Preston Sturges loved New York, and it's obvious from this classic screwball comedy. Working woman Jean Arthur is bonked on the head with a mink coat while riding on an open-air Fifth Avenue double-decker, mistaken for the mistress of Wall Street lion Edward Arnold, given the most outrageously moderne of Manhattan penthouse suites, and finds love in the Automat with fresh-faced Ray Milland. One of the last screenplays written by Preston Sturges for another director — with a parade of character actors — Pangborn, Demarest, et al. — who’d later make up his own stock company.
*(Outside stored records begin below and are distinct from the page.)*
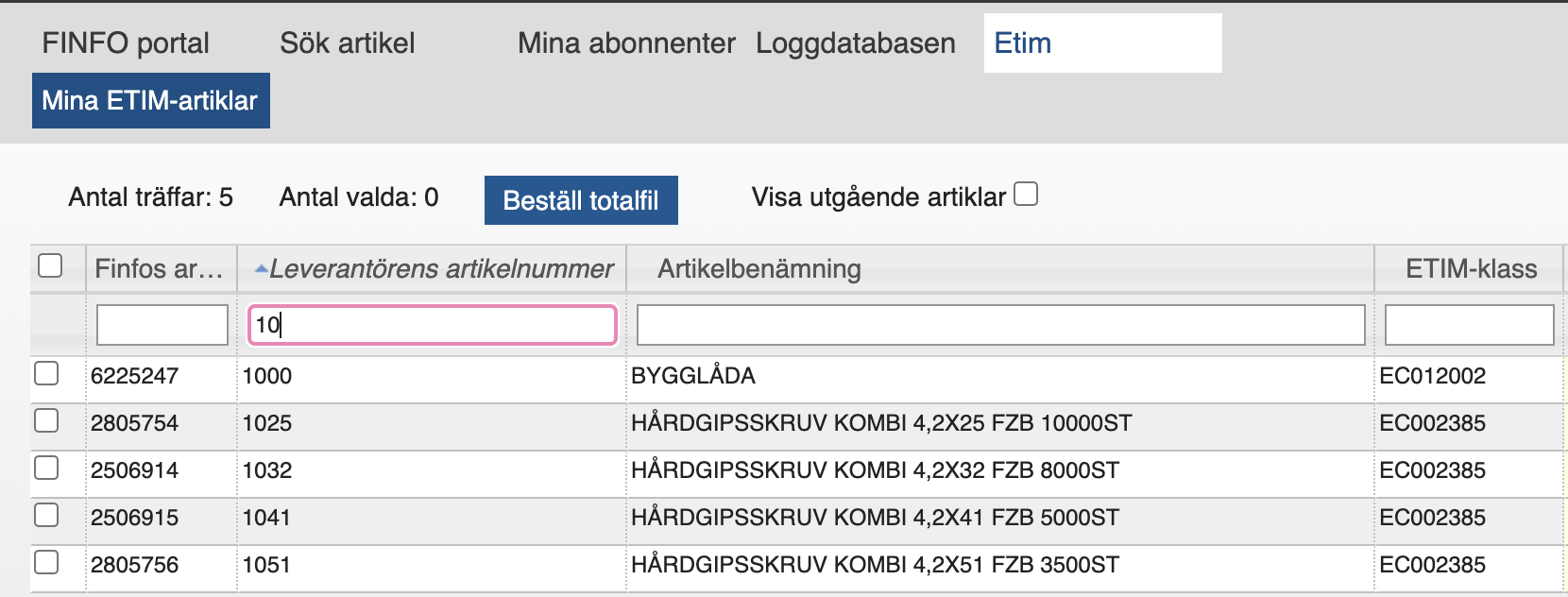Switch to the Loggdatabasen menu

[x=855, y=43]
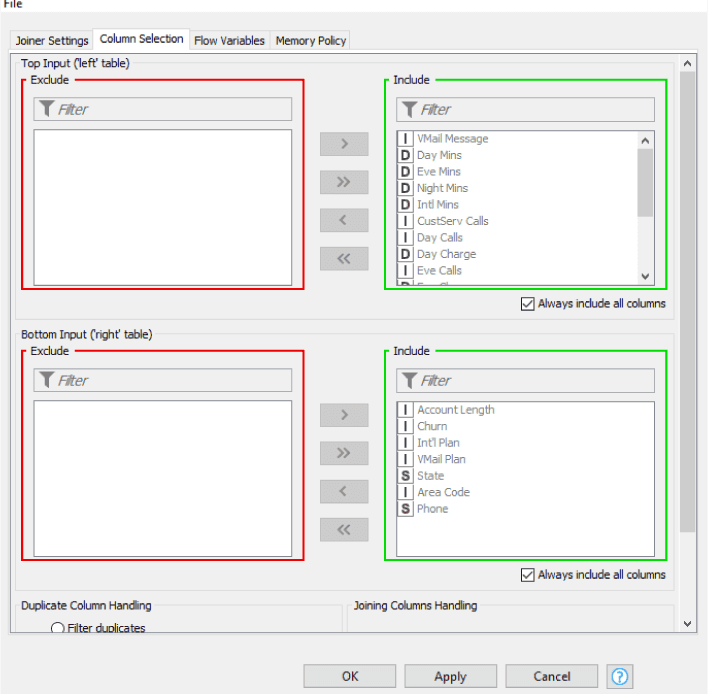Screen dimensions: 708x694
Task: Click the single add (>) arrow for bottom input
Action: click(x=344, y=415)
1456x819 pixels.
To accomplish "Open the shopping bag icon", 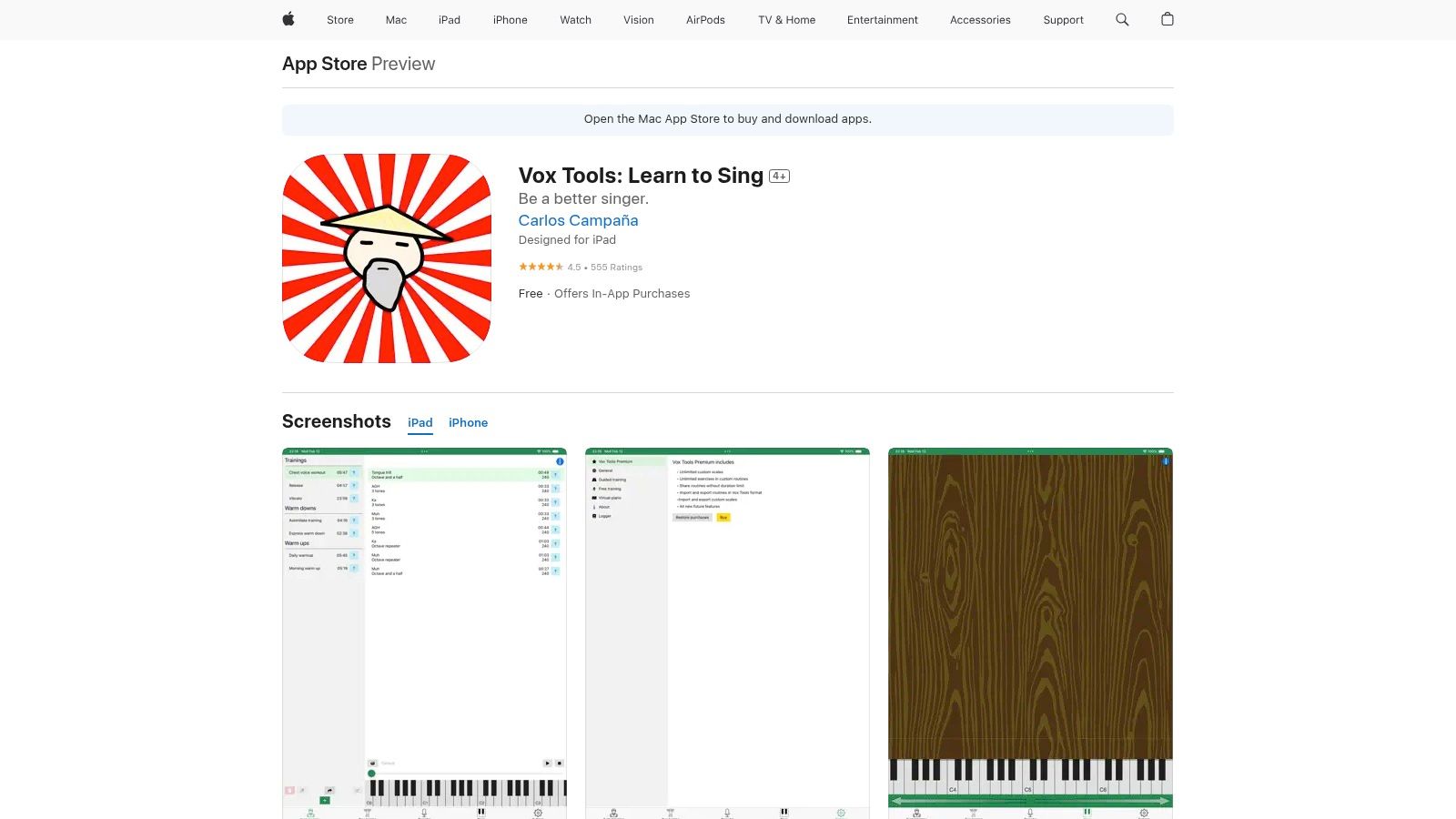I will (x=1168, y=19).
With support from the Robert Jolin Osborne Endowed Fund for American Classic Cinema of the 1930s, ‘40s, and ‘50s, the Ada Katz Fund for Literature in Film, and the Roy Lichtenstein Foundation Fund.

Reviews

“One of the most pleasurable of the romantic comedies of the 1930s — and full of surprises… Funny and gracious and generous in the best Sturges tradition... [but] velvety smooth and comfortably movie-ish in a way no Sturges-directed film ever was... Arthur gives EASY LIVING much of its spunky-elegant resilience. Leisen’s homage to Sternberg-on-Dietrich is, like Arthur’s ambivalent attitude toward her own working-girl beauty, satiric without being derisive, delighted in itself just this side of delirium.”